In this post you can read about which crochet hooks work well with these different yarn weights.
Your pattern will tell you which weight yarn to use, usually under the Materials or Supplies section. It may look something like this:
#4 medium worsted weight yarn, pictured in Comfy Worsted Yarn* (75% Pima Cotton, 25% Acrylic, 1.76 oz/50g, 109 yd/100m) color: zinnia (7).
The yarn weight is given first here. Then the information following is specific to the yarn brand that is recommend. This information-the fiber and weights of the ball are also found on the yarn label.
The last part of this entry is the name of the yarn color and how many balls of the same yarn you will need.
Fiber Content (What your yarn is made of)
This is what your yarn is made of! Acrylic is common one that makes for affordable yarn in an array of fantastic colors.
The fiber content will be marked as a %, so if it is a blend then it’s labeled with the different percentages. As in the example above, WeCrochet’s Comfy Worsted Yarn is a blend of 75% Pima Cotton and 25% Acrylic.
Common Fiber Content in Yarn
Length – How much yarn comes in a ball, skein or cake?
Each yarn label will include how much yarn you are getting. This is the length of the yarn and it’s measured in yards or meters and ounces and grams.
Some yarns include all of these measurements, some only two of these.
There is no standard length for a ball or skein of yarn, except by the brand itself. All skeins are not equal, so you will need to be sure to find this information.
If your pattern calls for 700 yards of #4 worsted yarn and the yarn comes in 250 yard skeins, then you will need at least 3 skeins of that particular yarn. If you opt for another brand, and it comes in 200 yard skeins, then you will need at least 4 skeins.
Gauge on a Yarn Label
Most yarn labels will have two boxes for gauge, one for crochet and one for knitting. This is where you will find the recommended needle size and crochet hook size for the yarn.
It also shows a little gauge square, measuring 4″/10cm x 4″/10cm with how many stitches and rows you will get with this yarn and recommended hooks.
The gauge is a bit misleading, as it is only for stockinette stitch in knitting and single crochet for crocheting and using the indicated needle or hook here.
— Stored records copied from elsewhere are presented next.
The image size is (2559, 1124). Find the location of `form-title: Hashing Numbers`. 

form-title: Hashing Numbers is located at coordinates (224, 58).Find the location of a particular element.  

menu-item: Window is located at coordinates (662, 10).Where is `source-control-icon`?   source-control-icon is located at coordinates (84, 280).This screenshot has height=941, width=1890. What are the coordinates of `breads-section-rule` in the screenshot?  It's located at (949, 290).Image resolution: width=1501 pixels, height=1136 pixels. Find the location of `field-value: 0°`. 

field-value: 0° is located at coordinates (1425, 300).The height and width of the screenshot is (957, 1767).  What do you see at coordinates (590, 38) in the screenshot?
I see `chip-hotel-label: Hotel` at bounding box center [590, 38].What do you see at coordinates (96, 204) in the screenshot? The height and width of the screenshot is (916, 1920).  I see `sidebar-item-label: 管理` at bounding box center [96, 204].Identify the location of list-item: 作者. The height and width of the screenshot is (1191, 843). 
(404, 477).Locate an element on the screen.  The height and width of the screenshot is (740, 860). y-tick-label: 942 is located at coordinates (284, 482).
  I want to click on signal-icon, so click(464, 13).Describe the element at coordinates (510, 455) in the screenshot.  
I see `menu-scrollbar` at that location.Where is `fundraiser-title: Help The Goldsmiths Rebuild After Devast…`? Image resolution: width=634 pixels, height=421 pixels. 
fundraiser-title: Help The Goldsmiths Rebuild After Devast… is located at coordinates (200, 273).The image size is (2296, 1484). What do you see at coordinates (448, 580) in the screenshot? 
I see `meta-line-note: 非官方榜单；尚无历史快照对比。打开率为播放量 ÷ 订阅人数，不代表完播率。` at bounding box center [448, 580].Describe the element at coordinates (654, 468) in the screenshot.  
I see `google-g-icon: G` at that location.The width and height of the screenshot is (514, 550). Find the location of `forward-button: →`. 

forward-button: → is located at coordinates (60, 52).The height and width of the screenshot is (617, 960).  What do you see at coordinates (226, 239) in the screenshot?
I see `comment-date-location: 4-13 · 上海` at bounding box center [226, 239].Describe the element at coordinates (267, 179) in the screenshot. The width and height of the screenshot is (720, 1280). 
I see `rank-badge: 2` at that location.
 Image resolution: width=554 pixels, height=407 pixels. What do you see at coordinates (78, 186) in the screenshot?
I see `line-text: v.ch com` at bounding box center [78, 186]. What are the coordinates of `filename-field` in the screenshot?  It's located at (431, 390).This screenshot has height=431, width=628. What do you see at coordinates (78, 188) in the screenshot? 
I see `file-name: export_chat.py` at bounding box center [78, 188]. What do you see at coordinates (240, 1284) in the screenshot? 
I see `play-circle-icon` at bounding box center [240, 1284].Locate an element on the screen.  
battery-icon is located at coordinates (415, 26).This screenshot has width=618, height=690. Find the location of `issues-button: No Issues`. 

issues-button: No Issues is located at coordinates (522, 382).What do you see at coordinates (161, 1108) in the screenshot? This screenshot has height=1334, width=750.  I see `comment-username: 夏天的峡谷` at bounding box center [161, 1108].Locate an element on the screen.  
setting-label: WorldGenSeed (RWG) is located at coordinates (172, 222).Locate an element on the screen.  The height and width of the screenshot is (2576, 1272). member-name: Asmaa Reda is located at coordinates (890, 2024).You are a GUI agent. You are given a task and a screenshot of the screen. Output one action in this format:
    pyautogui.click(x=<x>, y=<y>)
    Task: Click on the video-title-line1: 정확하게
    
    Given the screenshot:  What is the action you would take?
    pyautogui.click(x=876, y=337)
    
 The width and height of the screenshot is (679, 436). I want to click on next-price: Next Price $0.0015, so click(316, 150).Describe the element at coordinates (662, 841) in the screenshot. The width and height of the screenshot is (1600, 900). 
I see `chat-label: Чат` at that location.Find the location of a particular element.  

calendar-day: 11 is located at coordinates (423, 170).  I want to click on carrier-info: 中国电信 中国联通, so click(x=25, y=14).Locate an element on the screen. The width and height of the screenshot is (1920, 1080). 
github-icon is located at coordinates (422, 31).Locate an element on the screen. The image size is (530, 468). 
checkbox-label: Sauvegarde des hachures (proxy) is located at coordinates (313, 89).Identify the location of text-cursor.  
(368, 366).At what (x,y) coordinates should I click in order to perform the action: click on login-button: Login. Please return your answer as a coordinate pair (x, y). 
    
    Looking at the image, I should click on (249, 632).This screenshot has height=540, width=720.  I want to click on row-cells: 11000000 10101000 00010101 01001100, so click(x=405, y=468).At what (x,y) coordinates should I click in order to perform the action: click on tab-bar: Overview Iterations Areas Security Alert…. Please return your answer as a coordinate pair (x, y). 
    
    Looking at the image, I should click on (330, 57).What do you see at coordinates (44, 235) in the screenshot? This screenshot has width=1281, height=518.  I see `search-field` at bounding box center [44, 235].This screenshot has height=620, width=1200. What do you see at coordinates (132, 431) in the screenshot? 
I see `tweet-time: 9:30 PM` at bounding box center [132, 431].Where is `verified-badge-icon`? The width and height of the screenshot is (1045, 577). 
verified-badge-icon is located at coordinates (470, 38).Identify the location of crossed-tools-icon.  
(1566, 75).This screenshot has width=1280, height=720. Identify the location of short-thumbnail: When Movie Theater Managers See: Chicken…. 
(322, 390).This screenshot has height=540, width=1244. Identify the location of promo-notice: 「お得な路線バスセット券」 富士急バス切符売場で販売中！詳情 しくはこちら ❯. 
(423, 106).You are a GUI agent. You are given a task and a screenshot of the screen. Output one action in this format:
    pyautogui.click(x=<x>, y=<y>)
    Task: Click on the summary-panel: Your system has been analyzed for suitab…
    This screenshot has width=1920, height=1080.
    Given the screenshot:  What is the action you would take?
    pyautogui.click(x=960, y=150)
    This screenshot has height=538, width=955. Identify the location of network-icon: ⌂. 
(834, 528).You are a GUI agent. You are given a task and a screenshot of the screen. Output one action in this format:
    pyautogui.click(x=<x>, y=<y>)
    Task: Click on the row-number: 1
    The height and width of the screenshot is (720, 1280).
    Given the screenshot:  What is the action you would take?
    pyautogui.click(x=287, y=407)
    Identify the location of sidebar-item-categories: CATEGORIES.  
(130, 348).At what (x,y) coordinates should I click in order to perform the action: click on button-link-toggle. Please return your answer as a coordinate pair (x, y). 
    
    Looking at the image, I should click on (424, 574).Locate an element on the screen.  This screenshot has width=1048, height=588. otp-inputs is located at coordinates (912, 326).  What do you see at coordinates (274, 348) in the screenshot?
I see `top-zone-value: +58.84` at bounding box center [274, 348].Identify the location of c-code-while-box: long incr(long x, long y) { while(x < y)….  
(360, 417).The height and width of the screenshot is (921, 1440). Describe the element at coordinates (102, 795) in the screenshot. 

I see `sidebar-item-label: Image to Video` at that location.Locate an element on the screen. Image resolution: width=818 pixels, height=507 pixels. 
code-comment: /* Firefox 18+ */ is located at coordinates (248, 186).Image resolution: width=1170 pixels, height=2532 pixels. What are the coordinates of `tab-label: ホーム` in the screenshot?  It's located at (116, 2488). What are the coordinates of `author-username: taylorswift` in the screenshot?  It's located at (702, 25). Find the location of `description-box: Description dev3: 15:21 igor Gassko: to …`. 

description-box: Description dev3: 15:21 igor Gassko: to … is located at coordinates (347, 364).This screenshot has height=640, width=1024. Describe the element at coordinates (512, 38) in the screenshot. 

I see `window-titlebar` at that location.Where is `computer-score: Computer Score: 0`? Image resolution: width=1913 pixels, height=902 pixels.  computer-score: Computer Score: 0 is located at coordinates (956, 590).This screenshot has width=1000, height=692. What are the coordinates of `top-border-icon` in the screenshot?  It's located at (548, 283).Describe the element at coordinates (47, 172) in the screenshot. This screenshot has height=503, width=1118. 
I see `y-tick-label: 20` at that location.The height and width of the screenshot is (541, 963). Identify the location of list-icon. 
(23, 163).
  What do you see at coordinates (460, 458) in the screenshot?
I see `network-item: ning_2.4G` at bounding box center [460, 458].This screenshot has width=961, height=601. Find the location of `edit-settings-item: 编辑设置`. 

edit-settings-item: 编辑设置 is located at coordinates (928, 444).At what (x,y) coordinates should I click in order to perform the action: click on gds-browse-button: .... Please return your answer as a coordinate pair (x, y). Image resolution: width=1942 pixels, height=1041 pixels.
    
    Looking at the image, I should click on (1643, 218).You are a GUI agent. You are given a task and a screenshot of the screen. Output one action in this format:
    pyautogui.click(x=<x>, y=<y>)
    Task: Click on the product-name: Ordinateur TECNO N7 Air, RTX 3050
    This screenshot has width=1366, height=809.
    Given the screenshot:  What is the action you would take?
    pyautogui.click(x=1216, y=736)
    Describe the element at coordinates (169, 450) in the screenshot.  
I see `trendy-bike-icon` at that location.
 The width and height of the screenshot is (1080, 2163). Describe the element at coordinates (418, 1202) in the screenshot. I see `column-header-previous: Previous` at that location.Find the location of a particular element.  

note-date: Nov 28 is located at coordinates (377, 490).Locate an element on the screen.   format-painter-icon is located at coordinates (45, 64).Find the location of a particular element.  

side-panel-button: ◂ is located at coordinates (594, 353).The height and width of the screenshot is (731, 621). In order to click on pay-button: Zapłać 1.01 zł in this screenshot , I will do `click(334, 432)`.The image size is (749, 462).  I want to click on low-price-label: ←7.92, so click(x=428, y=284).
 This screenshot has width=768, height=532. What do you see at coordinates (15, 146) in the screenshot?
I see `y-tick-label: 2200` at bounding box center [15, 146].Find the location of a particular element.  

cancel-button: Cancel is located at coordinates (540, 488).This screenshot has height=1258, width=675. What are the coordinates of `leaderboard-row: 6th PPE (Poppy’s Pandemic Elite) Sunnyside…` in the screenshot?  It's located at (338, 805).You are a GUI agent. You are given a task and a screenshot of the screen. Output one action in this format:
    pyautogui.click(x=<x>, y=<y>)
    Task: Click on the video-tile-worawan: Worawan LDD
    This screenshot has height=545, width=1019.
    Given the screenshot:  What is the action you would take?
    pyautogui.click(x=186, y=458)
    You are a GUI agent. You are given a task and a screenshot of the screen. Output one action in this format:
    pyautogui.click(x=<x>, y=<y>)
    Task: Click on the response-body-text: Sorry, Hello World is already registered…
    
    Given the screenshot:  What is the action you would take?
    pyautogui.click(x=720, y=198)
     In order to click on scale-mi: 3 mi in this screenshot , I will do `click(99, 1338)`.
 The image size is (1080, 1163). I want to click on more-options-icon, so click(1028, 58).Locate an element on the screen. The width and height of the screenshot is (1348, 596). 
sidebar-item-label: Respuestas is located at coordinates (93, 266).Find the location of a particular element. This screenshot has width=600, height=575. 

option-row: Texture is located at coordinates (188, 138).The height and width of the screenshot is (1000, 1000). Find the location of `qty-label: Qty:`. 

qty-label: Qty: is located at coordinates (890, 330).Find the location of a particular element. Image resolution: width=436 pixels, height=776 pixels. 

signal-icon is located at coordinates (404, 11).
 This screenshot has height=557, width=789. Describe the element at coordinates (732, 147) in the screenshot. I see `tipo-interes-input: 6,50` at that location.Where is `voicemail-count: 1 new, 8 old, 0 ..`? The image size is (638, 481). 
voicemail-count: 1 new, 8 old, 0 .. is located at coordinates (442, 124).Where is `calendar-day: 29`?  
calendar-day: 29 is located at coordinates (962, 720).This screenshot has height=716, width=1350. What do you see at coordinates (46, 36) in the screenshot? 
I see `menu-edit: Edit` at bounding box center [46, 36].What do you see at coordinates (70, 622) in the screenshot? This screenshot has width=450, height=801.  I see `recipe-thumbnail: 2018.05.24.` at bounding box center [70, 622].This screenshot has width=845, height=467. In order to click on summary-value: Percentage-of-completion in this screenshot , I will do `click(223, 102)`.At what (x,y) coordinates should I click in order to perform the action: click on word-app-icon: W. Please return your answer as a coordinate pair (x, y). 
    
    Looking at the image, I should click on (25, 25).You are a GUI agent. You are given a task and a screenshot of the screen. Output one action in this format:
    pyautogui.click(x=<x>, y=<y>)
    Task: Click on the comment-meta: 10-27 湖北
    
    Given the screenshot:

Your crochet and knitting patterns are going to give you the gauge that’s specific to that pattern. Likely a different stitch (or a mix of stitches) will be used. And depending on what type of fabric you’re creating (i.e. amigurumi vs. garment) a different hook or needle size will be needed as well.
Care Symbols – How to launder your handmade items
The care symbols on a yarn label are very important to washing and drying your finished items.
Care symbols include 5 main categories:
- Washing, indicated by an open top trapezoid with squiggly water lines across the top.
- Drying, a square with circle inside.
- Ironing, line drying of an iron.
- Bleaching, a triangle.
- Dry Cleaning, a circle.
The most important symbol is the X that is marked on top of one of these care symbols, as that indicated you should not bleach, iron, etc.
A hand is sometimes used with the washing symbol to indicate hand washing.
Some care labels will tell you the specific temperature to wash or dry in. Others use a system of dots, one dot being low, 3 dots being high.
Different Yarn Labels
All yarn labels will include these basic elements. Some brands choose to add extras to their yarn labels.
You can often find a pattern written on the inside of the label.
Some include a ruler along the edge of the yarn label.
There may be suggestions for how many balls of the yarn you’ll need to crochet common items like hats, scarves etc. Remember your pattern is the best source of how much yarn you’ll need though (there are many factors to consider) but this is a good guide.